Objective: To analyze the related factors of treatment failure in children with acute lymphoblastic leukemia (ALL) in real-world.
Methods: The clinical data of 1414 newly diagnosed children with ALL admitted to five hospital in Fujian province from April 2011 to December 2020 were retrospectively analyzed. Treatment failure was defined as relapse, non-relapse death, and secondary tumor.

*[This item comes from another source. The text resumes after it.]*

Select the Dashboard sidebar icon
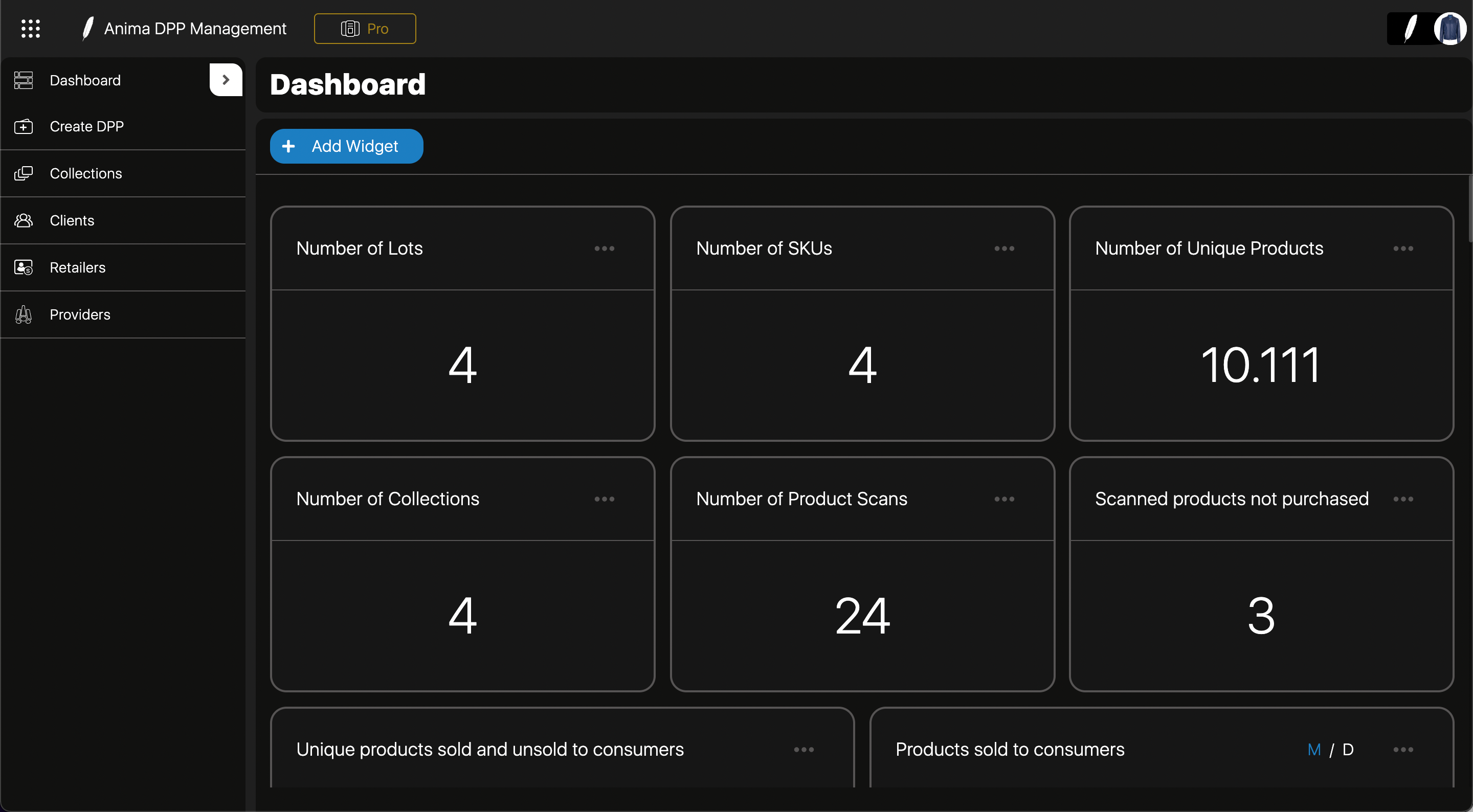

Results: Following-up for median time 49.7 (0.1-136.9) months, there were 269 cases (19.0%) treatment failure, including 140 cases (52.0%) relapse, and 129 cases (48.0%) non-relapse death. Cox univariate and multivariate analysis showed that white WBC≥50×109/L at newly diagnosis, acute T-cell lymphoblastic leukemia (T-ALL), BCR-ABL1, KMT2A-rearrangement and poor early treatment response were independent risk factor for treatment failure (all HR>1.000, P < 0.05). The 5-year OS of 140 relapsed ALL patients was only 23.8%, with a significantly worse prognosis for very early relapse (relapse time within 18 months of diagnosis). Among 129 patients died from non-relapse death, 71 cases (26.4%) were died from treatment-related complications, 56 cases (20.8%) died from treatment abandonment, and 2 cases (0.7%) died from disease progression. Among them, treatment-related death were significantly correlated with chemotherapy intensity, while treatment abandonment were mainly related to economic factors.
Conclusion: The treatment failure of children with ALL in our province is still relatively high, with relapse being the main cause of treatment failure, while treatment related death and treatment abandonment caused by economic factors are the main causes of non-relapse related death.